Combining RON And EGFR Kinase Directed Therapy Markedly Inhibits Orthotopic Pancreatic Cancer Growth

Abstract

Introduction: The RON receptor tyrosine kinase is overexpressed in pancreatic cancer and mediates apoptotic resistance. We have recently demonstrated that RON inhibition can sensitize pancreatic cancer cells to the effects of Gemcitabine and that resistance to RON inhibition may be mediated by activation of EGFR. A previous study demonstrated crosstalk between RON and EGFR in 3T3 cells. The goals of this study were: 1) To determine if RON and EGFR crosstalk occurs in pancreatic cancer cells and 2) To determine the effects of combined inhibition of RON and EGFR signaling on orthotopic pancreatic cancer growth.
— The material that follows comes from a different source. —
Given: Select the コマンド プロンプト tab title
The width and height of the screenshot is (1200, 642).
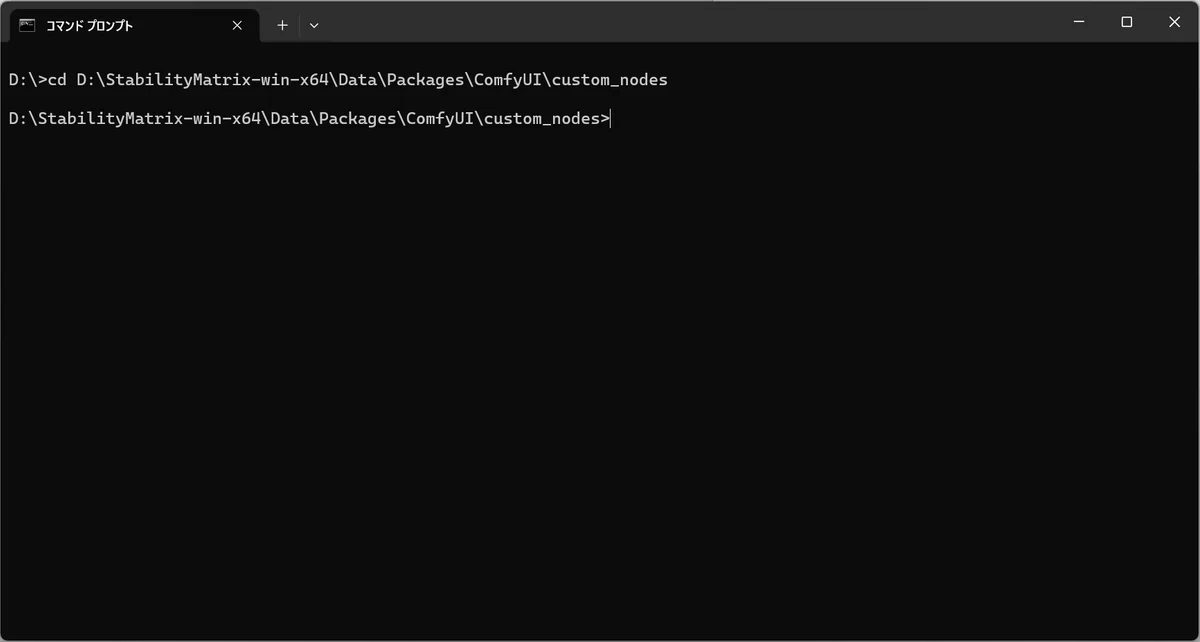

Methods: BxPC3 and FG pancreatic cancer cell lines were cultured in RPMI/DMEM media with 10% FBS, serum starved overnight, and stimulated with MSP, the ligand for RON, or EGF over a 5-60 minute time course and compared with null and EGF/MSP stimulated controls. Cell lysates were used for RON immunoprecipitation and/or subjected to western blot analysis for phospho-Tyr or phospho-EGFR. Orthotopic xenografts were developed by injecting 1×106 FG-mCherry cells in 20 μL of DMEM + Growth Factor Reduced Matrigel into the pancreas of 8 week old nu/nu mice using a 28-guage needle. Seven days post-implantation, treatment was started with either PBS, RON8 (a human monoclonal antibody that inhibits RON), RON8+Erlotinib, or RON8+Erlotinib+Gemcitabine. Mice were sacrificed after 27 days post-implantation and tumor volume and weight were measured. Results: Stimulation with MSP resulted in increased EGFR phosphorylation after 60 minutes in BxPC3 pancreatic cancer cells. Similarly, stimulation with EGF resulted in increased RON phosphorylation after 30-60 minutes in both FG and BxPC3 cell lines, thereby demonstrating bidirectional crosstalk between these two receptors. Combination therapy directed at inhibition of both RON and EGFR kinase activity in orthotopic xenografts resulted in significantly decreased tumor volume and weight when compared with untreated controls. Conclusions: There is interaction between RON and EGFR and there is bidirectional crosstalk between the two receptors in pancreatic cancer cells. Combined RON and EGFR inhibition demonstrated a significant decrease in tumor growth in this orthotopic model of pancreatic cancer. Therefore, combined therapy targeting both RON and EGFR is a strategy worthy of further investigation.